How to customize

It could well be that in your specific case, you need different steps to be taken to get to a deployable package. vdist by default is a bit naive: it checks for a requirements.txt and installs it using pip, and it also checks for a setup.py, on which it runs an install when present. Your situation might be a bit different. To solve this, vdist offers the ability to create custom build profiles. First, create a directory called buildprofiles under your project directory (location can be overridden by setting the profiles_dir argument on the Builder instance). In this directory, you place a script called profiles.json. The profiles.json file might look like this:

{
    "fedora37": {
        "docker_image": "yourcompany/fedora37:latest",
        "script": "fedora.sh"
    },
    "debian": {
        "docker_image": "yourcompany/debian:latest",
        "script": "debian.sh"
    }
}

This configuration file defines 2 profiles: fedora37 and debian. Each profile has 2 properties, called docker_image and script. The docker_image key indicates the name of the Docker image which will be pulled from the Docker registry by vdist. This can also be an image on your company's internal Docker registry, in which case the value for the docker_image property would look like "registry.company.internal:5000/user/project:version". The script key indicates what script to load on the build machine to actually execute the build process. These scripts are treated as Jinja2 templates, and the build information you provide to vdist will be injected into these templates.
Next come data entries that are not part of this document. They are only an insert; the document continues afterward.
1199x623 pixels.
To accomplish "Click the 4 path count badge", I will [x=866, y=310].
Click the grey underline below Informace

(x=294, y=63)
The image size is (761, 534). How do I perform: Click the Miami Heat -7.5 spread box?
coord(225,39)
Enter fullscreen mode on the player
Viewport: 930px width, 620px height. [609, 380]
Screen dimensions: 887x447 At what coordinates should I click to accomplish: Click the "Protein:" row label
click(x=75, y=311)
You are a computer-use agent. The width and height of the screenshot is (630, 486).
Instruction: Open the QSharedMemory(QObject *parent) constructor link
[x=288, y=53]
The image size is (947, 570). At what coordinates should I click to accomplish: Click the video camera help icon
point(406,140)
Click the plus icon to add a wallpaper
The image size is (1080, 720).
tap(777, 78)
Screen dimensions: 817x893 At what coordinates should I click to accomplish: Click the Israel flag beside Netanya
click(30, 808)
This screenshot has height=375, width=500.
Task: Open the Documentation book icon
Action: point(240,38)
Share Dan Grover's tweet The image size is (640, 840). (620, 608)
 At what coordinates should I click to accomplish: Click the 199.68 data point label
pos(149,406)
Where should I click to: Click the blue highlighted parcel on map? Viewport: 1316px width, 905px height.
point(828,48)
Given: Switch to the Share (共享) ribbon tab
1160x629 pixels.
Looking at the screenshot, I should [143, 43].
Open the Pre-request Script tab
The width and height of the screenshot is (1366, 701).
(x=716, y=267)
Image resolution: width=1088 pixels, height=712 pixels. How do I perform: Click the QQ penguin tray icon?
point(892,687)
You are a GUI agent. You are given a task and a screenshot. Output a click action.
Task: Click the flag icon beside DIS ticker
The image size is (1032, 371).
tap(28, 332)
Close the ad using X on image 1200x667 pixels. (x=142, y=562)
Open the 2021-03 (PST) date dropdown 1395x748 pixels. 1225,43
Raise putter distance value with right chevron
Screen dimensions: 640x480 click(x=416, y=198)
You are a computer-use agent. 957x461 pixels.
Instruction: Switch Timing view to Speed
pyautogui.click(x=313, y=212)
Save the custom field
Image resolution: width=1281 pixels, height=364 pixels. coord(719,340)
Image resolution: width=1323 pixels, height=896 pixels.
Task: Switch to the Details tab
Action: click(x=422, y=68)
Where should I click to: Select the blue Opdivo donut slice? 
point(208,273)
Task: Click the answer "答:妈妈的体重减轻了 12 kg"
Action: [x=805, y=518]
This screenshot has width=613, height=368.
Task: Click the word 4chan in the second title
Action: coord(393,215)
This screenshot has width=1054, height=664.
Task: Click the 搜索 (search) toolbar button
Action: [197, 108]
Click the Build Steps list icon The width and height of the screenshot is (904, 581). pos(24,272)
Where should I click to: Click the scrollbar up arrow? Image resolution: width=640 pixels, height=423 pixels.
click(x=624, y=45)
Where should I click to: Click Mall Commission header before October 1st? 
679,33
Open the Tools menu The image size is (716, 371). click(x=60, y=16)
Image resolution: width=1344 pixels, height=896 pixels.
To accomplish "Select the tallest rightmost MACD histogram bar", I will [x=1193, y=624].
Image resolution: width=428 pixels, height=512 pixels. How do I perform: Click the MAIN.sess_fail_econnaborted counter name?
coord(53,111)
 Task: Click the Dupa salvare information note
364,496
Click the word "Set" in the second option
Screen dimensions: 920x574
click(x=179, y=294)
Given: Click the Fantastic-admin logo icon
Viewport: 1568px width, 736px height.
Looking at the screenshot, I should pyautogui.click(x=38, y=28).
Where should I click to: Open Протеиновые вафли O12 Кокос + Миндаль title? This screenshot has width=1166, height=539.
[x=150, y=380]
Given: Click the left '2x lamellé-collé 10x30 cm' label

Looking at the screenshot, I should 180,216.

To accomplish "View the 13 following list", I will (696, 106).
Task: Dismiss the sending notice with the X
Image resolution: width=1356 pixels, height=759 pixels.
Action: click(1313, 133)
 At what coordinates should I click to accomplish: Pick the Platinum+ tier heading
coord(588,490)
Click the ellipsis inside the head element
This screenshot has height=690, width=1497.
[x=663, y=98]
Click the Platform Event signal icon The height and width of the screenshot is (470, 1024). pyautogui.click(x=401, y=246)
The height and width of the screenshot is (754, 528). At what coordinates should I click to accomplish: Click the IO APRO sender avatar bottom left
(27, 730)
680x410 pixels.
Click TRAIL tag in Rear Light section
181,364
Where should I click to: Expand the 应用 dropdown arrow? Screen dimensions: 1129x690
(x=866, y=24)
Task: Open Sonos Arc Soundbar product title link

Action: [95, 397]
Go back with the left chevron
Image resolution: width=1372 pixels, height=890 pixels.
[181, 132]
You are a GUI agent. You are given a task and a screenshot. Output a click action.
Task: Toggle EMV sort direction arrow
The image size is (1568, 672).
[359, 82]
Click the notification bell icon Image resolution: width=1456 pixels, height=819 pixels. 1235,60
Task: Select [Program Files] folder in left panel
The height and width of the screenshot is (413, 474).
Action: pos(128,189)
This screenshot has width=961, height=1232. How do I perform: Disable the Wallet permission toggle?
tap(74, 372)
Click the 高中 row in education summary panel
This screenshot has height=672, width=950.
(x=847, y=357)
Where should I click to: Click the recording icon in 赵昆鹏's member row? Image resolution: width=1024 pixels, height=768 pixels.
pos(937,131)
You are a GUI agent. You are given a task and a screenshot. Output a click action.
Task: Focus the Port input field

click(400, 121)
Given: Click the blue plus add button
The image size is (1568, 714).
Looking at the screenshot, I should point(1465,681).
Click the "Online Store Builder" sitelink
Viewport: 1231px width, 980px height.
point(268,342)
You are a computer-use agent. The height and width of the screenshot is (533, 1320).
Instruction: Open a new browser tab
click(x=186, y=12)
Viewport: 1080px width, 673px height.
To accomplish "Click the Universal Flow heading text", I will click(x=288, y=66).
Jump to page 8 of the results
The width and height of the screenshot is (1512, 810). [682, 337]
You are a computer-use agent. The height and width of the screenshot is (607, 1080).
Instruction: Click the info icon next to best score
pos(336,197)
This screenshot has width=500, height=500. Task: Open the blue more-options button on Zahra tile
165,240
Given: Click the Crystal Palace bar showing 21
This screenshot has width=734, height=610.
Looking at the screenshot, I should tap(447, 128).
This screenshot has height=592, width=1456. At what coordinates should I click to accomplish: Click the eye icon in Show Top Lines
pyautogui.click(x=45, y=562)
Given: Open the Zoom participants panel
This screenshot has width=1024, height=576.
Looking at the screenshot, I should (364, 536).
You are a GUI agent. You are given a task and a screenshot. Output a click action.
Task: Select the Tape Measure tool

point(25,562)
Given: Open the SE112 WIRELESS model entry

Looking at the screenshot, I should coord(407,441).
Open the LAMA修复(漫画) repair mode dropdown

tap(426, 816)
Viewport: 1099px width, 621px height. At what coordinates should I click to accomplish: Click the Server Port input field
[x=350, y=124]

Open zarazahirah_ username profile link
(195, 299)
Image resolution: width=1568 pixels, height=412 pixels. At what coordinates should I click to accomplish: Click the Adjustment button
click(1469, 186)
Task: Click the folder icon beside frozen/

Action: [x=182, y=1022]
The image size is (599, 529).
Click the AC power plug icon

By default, vdist provides the scripts fedora.sh and debian.sh as generic templates for RHEL/Fedora and Debian/Ubuntu based images, so you can use those when defining your profile. You can take a look at the templates provided by vdist to get an idea of how they work, and how to create your own. Custom shell scripts can be put in the buildprofiles directory alongside your profiles.json file. All parameters that are given by you when calling add_build() are injected into the template, including a few more. You can refer to these scripts in your own custom profiles, while using your own Docker images. For example: your company provides a provisioned build image based on Debian (custom Python interpreter package on board, regularly maintained and all), and refers to "debian.sh" to perform the build.